I am on the fence as to whether I agree with you, but I'll embellish a certain aspect: these folks keep citing how the number of DNS lookups (what pihole reports/blocks) is extraordinary, exceeding all other vendors they use, which says pretty much nothing about the nature of the payload other than that Dropbox likely has very granular client uptime data. The client could cache the DNS response instead of doing so many lookups, and some amount of rage would disappear.
For any local program, I can block its access to the network and still use it. For a program whose functionality requires internet access, I can either inspect every outgoing packet for exfiltrated data, or I can choose to trust some programs to be non-malicious based on their reputation. That trust is incredibly fragile, and unannounced spying/telemetry breaks it.
I'm wondering where the line is between acceptable and unacceptable logs. Obviously no one appreciates analytics used by marketing teams, but virtually every internet service has logs used by engineers (which seem to be what this post is about). A few factors that seem relevant:

- Is the service running locally?

- Do we trust/expect that the data is not used for marketing (i.e. would the user have complained if the domain was "error-reporting.dropbox.com")?

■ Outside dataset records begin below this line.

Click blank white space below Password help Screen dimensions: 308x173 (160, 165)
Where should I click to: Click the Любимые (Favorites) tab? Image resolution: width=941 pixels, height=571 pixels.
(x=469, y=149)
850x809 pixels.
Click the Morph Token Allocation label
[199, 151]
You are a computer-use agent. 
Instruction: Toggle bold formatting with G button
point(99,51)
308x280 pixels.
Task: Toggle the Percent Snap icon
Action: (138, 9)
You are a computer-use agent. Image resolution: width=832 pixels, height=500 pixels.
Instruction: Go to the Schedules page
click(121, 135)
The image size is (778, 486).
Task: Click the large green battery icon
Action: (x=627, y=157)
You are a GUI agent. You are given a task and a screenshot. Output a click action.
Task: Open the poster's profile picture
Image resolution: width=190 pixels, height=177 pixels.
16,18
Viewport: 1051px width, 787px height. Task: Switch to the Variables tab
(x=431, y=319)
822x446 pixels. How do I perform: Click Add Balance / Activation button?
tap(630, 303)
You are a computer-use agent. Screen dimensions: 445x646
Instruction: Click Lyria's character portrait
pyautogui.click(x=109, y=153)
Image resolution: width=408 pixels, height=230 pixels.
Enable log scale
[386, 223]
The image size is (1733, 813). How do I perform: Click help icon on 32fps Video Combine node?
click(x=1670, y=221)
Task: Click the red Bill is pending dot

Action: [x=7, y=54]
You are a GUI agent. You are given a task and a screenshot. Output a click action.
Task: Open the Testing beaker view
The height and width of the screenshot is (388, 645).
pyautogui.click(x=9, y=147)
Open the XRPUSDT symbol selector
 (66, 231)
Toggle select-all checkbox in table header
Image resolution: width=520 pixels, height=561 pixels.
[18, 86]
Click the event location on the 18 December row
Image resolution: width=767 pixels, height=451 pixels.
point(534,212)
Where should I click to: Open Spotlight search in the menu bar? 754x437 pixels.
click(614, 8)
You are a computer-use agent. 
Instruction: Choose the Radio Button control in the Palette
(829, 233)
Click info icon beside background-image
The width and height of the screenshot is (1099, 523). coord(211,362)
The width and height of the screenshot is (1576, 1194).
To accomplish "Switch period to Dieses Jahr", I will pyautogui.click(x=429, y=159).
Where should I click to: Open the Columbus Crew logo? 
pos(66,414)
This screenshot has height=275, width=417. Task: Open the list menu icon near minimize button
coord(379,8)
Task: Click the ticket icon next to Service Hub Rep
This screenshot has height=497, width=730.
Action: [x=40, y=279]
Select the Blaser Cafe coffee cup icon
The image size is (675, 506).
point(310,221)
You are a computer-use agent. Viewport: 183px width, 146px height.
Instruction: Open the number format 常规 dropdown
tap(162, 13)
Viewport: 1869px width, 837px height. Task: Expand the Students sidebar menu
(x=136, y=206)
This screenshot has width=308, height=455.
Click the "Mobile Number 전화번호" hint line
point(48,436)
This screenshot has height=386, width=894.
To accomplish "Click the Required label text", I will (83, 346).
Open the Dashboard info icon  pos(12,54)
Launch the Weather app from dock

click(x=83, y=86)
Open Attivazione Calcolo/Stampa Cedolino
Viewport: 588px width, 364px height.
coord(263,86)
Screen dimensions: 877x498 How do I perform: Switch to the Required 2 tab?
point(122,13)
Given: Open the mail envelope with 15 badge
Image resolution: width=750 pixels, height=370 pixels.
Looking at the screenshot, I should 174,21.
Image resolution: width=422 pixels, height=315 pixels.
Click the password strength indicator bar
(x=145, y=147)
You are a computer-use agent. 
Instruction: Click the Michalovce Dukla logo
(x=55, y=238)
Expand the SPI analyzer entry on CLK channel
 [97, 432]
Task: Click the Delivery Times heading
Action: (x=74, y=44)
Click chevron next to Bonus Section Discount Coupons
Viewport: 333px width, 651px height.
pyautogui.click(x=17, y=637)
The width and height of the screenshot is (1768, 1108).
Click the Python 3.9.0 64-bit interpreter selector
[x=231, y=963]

- Is the data anonymous (think twice, everyone who has IPs or user IDs in request logs)

- Did we agree to relevant ToS or privacy policies?

If we think carefully about this, I'd bet that most people here have used or even implemented some form of logging that has privacy problems.

It’s not that difficult to make anonymous (usually pseudonymous) usage stats. Of course you don’t store IPs, computer names, user names, emails, detailed geographical data etc. I think in the past this was a lot messier but these days with GDPR it’s quite easy to draw the line. Basically store nothing that is individual, nor enough data (entropy) associated with one pseudonymous user that they could be identified as individuals.